**Task details**
Starting at the line that contains "The image size is (568, 345)." and running through the end of the items, lay out those lines as a Markdown table with the columns Row and Line. Number each line and leave out blank lines.

Dataset records
########
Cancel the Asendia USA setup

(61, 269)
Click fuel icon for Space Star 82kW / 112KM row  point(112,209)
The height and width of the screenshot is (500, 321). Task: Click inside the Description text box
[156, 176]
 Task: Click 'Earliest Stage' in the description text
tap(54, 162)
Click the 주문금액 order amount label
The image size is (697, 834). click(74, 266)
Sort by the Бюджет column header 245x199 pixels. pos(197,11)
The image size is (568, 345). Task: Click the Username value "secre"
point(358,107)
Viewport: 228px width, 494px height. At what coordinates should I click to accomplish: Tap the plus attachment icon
########
**Result of this exercise**
| Row | Line |
|---|---|
| 1 | The image size is (568, 345). Task: Click the Username value "secre" |
| 2 | point(358,107) |
| 3 | Viewport: 228px width, 494px height. At what coordinates should I click to accomplish: Tap the plus attachment icon |